Examining the Tradeoffs Between Protein Quantity and Quality in Synthetic BiologyView all posters
DSM and EU ITN-NICHE program on understanding cellular stress, Netherlands
Synthetic biology makes extensive use of protein machinery to enable, regulate and extend cellular capabilities. Due to the difficulties in creating functional proteins de novo most systems to date have relied on natural diversity, combining genetic parts from multiple organisms into a common chassis. By expressing these genes and connecting them together in novel ways, larger systems can be built. While this approach has enabled the development of sensor systems able to signal the presence of chemicals and detect spatial boundaries, it relies on the ability of genes taken from one organism to be functionally expressed in another. Often this is not the case with extensive `tuning’ required to create a fully working part or device.
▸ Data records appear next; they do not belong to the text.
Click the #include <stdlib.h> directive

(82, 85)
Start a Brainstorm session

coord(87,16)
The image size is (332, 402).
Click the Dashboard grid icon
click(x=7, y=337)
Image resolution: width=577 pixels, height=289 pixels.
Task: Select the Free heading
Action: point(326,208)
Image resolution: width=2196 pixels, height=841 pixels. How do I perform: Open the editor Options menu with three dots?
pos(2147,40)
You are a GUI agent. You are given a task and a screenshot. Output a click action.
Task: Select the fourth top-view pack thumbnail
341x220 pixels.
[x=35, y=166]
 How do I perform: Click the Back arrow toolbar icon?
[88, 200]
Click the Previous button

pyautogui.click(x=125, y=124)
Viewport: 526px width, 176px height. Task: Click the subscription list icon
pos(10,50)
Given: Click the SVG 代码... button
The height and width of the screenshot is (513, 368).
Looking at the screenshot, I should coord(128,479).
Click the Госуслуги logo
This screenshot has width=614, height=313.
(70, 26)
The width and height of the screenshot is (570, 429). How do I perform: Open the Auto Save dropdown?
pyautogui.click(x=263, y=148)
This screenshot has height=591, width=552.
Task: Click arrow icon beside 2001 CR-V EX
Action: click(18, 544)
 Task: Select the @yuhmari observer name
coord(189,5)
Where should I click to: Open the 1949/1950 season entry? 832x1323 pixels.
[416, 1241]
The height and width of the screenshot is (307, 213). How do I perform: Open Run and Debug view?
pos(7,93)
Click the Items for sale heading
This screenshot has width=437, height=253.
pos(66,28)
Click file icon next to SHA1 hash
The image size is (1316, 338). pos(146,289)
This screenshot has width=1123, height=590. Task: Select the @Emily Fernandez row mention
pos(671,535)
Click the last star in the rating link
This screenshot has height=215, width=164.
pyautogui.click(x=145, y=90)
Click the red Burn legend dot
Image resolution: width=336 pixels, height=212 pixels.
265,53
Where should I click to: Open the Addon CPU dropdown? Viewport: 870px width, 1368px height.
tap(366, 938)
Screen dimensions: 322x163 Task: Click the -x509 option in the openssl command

Problems stem from differences in the native and required expression levels causing production of inactive aggregated forms or misfolded proteins, divergent codon usages across organisms affecting translational dynamics, and in some cases the protein being toxic to the host. To better understand the influence of these factors, we designed a set of expression constructs for multiple proteins known to be either easy or difficult to express in E. coli. Experiments will be performed to measure both the quantity (concentration) and quality (enzymatic activity) of these proteins produced in different ways. By varying the promoter strength (mRNA copy number), RBS strength (translational initiation rate), and codon usage (ribosomal movement speed), we will be able to examine how both the mode of expression and coding sequence play a role in the forms of protein product produced. This will provide insight into the inherent tradeoffs between protein quantity and quality. Result will become available first half 2013. As the ambitions of synthetic biology grow, studies like this will be essential for gaining sufficient foundational knowledge to ensure synthetic parts work as intended in differing contexts.